The language and subsequently, the application of the test is precisely where Boyd, and the cases that have followed Boyd have gone astray by creating a pleading problem for the moving party.  The test shifts the presumption of proving the spoliation claim in favor of the offending party because the non-offending party must establish the existence of a duty, which is consistent with pleading standard of a negligence claim.  The moving party must prove that a duty existed and that the non-moving party breached the duty.  The test becomes increasingly problematic because of the foreseeability prong, as it conflicts with the first prong of the test.  The Court in Boyd stated, “a defendant owes a duty of due care to preserve evidence if a reasonable person in the defendant’s position should have foreseen that the evidence was material to a potential civil action.” Boyd at 196.3  The Court’s opinion travels in two different directions; on one hand, they require that the non-offending party plead that a duty exists by shifting the presumption on the non-offending party to demonstrate that but for the destruction or loss of the necessary evidence that the non-offending party would have prevailed in the underlying action.  However, on the other hand, the Court is saying that foreseeability of a civil action is sufficient to establish the duty on the parties to preserve evidence; which would lead one to believe that in satisfying the foreseeability prong that the existence of duty (first prong) would be established by default.   

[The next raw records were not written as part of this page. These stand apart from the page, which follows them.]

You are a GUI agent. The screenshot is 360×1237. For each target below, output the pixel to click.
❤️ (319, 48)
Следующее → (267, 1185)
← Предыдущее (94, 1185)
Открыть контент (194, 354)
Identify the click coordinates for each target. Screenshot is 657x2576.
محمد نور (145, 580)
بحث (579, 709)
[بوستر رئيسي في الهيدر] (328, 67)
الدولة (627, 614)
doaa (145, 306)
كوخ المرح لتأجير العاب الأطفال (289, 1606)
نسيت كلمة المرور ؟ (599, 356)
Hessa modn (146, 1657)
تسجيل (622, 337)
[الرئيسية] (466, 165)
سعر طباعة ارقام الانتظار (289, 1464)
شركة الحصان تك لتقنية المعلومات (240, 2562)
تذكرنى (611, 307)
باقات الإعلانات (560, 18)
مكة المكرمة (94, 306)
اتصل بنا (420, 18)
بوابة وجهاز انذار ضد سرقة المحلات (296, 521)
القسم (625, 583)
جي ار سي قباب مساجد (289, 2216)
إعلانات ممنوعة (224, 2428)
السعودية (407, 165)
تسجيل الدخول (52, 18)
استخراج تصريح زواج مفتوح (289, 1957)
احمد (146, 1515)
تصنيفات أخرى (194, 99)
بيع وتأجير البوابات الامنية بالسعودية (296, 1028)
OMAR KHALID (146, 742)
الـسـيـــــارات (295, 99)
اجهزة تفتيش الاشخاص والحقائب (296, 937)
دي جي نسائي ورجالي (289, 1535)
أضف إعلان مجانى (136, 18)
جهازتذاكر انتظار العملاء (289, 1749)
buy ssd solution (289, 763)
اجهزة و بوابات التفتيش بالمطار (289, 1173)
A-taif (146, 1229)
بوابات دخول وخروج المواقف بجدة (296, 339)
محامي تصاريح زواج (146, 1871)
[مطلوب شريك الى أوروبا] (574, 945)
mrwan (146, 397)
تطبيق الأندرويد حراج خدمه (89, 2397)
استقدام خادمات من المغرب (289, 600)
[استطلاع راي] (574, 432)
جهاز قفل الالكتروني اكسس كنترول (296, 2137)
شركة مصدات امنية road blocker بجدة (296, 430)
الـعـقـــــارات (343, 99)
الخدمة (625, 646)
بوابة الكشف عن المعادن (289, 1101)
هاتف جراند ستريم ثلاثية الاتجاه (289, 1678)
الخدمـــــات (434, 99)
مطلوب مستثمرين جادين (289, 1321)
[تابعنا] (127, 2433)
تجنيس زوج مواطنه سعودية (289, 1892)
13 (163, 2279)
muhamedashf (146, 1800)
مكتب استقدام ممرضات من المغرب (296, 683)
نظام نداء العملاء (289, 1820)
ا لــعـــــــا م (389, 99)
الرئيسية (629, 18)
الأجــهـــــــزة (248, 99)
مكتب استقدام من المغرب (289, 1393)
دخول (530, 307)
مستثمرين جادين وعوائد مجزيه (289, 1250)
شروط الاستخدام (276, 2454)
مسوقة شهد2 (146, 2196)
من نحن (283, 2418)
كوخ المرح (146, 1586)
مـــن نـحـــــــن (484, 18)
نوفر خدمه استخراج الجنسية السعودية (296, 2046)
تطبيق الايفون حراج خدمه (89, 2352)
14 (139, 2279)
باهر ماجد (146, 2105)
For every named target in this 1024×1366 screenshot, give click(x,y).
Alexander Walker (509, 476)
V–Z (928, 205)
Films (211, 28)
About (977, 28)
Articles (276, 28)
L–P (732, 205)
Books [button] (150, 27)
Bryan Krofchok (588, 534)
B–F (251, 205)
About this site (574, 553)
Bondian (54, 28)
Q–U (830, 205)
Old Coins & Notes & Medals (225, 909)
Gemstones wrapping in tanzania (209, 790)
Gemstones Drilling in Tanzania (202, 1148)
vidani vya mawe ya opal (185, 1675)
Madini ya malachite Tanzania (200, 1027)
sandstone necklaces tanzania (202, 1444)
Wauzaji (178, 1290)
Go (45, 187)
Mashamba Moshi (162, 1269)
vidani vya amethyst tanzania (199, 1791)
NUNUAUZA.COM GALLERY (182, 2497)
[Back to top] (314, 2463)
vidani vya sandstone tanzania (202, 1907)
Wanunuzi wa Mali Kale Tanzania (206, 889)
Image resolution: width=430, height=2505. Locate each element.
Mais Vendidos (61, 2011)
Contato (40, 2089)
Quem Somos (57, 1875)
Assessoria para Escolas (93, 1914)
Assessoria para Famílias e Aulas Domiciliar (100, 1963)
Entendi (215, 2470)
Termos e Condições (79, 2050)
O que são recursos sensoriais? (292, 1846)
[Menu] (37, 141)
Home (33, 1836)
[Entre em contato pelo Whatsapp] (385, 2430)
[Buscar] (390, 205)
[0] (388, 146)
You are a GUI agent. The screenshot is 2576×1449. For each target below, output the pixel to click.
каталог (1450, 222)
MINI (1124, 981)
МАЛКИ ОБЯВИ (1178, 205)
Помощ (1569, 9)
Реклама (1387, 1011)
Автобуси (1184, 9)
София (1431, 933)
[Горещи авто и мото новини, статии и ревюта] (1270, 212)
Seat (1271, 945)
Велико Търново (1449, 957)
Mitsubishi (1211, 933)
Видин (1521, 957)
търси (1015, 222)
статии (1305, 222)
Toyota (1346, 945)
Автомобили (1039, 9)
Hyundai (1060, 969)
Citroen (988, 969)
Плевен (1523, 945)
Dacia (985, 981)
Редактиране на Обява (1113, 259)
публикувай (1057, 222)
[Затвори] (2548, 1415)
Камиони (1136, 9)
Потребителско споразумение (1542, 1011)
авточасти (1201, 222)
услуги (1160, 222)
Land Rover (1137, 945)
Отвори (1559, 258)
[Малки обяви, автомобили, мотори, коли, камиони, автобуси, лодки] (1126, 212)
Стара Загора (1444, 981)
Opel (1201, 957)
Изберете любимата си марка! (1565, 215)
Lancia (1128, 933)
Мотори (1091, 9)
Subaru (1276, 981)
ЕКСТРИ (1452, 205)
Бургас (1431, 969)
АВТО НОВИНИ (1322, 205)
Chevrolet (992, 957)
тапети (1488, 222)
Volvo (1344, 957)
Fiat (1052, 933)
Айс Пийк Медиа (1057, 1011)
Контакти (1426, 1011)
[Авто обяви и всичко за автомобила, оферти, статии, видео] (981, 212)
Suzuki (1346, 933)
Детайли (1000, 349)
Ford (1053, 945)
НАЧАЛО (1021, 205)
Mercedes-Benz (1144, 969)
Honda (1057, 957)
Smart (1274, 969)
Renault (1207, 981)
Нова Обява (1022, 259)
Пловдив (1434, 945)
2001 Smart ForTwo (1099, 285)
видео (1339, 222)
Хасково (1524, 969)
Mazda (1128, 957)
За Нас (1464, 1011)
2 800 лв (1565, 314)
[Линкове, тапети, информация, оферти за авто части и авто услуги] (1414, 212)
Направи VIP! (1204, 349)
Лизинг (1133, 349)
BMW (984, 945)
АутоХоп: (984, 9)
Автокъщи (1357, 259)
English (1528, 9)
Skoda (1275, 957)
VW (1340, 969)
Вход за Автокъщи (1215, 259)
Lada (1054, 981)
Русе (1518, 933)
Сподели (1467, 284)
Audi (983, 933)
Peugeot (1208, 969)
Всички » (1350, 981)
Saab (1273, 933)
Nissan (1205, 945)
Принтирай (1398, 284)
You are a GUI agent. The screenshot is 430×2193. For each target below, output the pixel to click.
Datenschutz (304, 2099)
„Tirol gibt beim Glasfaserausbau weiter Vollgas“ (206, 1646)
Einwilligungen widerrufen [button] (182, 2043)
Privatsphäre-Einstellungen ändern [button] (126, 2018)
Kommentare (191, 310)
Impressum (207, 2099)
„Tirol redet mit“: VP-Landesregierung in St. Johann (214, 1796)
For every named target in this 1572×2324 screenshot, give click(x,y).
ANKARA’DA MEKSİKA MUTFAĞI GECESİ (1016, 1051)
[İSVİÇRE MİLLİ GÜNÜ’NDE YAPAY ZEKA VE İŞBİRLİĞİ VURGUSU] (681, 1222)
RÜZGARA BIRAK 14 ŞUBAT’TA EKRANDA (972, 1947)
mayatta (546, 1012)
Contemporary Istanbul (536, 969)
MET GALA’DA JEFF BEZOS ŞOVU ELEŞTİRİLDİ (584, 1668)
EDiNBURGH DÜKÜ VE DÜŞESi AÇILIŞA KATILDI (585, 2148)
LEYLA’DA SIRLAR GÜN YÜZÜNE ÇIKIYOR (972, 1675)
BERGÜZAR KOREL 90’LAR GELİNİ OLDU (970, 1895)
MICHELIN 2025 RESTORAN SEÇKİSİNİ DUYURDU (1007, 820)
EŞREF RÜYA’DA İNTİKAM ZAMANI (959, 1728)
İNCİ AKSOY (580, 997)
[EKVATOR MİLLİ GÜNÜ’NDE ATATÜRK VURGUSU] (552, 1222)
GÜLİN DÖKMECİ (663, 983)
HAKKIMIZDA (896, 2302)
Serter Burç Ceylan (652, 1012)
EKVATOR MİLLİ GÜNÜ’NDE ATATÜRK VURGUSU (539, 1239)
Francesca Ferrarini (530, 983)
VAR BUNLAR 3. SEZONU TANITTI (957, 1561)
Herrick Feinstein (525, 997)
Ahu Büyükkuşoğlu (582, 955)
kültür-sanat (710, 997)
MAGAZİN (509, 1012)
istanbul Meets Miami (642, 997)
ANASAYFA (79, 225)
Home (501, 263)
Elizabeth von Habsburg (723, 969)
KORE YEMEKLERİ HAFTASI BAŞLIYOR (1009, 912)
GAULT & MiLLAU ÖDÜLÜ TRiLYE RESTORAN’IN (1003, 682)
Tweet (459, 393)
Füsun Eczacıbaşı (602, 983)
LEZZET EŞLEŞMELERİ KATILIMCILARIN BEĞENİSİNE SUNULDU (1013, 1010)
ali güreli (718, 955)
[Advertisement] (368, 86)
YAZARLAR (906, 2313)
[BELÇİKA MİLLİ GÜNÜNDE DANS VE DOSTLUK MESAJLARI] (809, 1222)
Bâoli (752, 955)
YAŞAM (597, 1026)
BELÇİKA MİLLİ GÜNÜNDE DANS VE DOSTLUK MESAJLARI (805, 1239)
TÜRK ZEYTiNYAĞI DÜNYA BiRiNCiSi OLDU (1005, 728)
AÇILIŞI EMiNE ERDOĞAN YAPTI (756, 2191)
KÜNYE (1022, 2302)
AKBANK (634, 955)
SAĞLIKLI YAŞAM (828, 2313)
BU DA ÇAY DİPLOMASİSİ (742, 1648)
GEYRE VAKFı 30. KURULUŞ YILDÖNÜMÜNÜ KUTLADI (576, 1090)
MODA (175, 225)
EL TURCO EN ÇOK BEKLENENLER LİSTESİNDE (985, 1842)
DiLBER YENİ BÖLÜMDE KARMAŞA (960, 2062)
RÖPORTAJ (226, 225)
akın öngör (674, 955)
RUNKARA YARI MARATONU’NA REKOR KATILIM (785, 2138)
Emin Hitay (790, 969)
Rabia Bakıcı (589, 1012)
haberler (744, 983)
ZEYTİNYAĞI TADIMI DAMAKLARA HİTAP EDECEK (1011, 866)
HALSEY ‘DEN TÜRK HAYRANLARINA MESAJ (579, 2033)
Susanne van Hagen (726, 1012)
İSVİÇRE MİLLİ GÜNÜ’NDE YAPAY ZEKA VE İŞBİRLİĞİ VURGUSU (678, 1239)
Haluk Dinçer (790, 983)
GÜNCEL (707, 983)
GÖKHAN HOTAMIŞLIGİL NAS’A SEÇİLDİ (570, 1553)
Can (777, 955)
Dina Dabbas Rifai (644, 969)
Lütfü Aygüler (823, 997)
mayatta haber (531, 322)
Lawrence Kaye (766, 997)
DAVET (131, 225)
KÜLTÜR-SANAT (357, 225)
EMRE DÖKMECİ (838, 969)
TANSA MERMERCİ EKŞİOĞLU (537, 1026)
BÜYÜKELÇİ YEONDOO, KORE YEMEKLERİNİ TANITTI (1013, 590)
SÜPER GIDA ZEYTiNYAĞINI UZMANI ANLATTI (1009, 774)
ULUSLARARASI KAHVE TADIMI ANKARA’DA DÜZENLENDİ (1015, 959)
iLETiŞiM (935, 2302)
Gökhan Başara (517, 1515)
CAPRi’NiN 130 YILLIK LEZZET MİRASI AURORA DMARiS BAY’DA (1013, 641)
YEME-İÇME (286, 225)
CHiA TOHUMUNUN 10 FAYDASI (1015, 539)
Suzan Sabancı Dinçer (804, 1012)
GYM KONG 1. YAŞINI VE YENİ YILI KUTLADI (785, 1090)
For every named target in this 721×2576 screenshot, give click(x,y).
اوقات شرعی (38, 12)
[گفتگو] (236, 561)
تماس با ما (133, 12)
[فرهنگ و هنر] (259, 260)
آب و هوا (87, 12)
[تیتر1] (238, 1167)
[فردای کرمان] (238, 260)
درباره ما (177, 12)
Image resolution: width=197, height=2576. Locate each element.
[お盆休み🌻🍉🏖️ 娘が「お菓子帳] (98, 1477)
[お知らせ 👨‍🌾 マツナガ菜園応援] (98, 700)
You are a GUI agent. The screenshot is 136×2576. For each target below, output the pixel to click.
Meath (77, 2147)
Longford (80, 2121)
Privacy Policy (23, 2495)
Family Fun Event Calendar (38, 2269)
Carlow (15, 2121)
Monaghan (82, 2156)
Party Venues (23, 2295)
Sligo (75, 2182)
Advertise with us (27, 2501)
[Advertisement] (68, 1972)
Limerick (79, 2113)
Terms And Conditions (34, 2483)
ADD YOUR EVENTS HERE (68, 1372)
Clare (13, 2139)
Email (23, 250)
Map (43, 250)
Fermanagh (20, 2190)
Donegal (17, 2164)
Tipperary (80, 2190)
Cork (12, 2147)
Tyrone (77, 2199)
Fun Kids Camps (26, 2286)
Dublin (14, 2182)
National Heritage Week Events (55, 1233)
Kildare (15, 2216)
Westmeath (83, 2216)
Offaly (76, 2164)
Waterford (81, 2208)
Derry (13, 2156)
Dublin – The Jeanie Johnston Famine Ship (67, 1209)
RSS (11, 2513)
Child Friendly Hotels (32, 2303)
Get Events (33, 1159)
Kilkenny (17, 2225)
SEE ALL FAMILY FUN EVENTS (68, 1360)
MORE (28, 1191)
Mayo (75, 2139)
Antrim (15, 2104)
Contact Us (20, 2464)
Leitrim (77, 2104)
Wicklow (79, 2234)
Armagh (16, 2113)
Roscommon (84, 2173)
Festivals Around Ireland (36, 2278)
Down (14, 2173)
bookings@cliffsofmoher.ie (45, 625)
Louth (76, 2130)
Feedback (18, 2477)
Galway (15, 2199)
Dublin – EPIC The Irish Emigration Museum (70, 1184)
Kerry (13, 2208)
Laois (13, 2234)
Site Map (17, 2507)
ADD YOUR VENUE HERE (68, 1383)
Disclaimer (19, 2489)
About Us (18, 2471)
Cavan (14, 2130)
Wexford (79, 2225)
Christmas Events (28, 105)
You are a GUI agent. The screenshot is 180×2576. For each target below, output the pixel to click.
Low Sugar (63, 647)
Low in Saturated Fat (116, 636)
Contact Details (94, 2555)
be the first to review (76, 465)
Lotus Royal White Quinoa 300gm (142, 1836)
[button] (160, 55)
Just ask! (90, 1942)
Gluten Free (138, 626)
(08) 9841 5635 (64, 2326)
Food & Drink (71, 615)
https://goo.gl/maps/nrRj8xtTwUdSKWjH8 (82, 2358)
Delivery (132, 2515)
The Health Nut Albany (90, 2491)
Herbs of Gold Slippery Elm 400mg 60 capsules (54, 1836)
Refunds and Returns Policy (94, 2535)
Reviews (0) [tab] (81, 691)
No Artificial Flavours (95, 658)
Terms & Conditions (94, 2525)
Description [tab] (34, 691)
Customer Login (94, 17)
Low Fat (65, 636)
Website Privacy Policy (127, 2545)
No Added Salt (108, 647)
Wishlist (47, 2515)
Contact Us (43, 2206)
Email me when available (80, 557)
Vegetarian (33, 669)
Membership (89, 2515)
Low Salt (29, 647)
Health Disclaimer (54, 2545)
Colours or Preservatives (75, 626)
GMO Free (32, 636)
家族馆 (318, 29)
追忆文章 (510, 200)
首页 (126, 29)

In Boyd, the Defendant was on notice as to the importance of the evidence, as the basis of the Plaintiff’s claim for his injury was the alleged defect of the product.  Defendant retrieved the product from Plaintiff and indicated that it would be returned after it was tested and inspected; however, while in the possession of the Defendant it disappeared and was never tested.  Pursuant to the Court’s language, it was foreseeable that the evidence was necessary for trial (being the basis of the Plaintiff’s claim) and such foreseeability gave rise to a duty on behalf of the Defendant to preserve such evidence.  To ensure that relevant evidence is not destroyed or discarded during the pendency of a lawsuit, a party, of course, must determine what evidence is relevant.  Lewy v. Remington Arms Co. 836 F.2d 1104 (8th Cir. 1988).  The potential relevance of evidence can be ascertained from the complaint, discovery requests, or a court order. Id. If no lawsuit has been filed, a potential defendant may be put on notice by a demand letter from counsel for plaintiff, or it may have notice through a pattern of complaints received in the past regarding the particular product. Id. 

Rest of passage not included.